Job »
Copy out the records word for word, beginning at the line that contains "You are a GUI" and continuing through the last line of the records.

(Item position entries)
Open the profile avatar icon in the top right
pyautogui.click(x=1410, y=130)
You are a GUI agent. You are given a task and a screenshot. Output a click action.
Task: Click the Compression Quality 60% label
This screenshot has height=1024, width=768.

Task solution »
You are a GUI agent. You are given a task and a screenshot. Output a click action.
Task: Click the Compression Quality 60% label
This screenshot has height=1024, width=768.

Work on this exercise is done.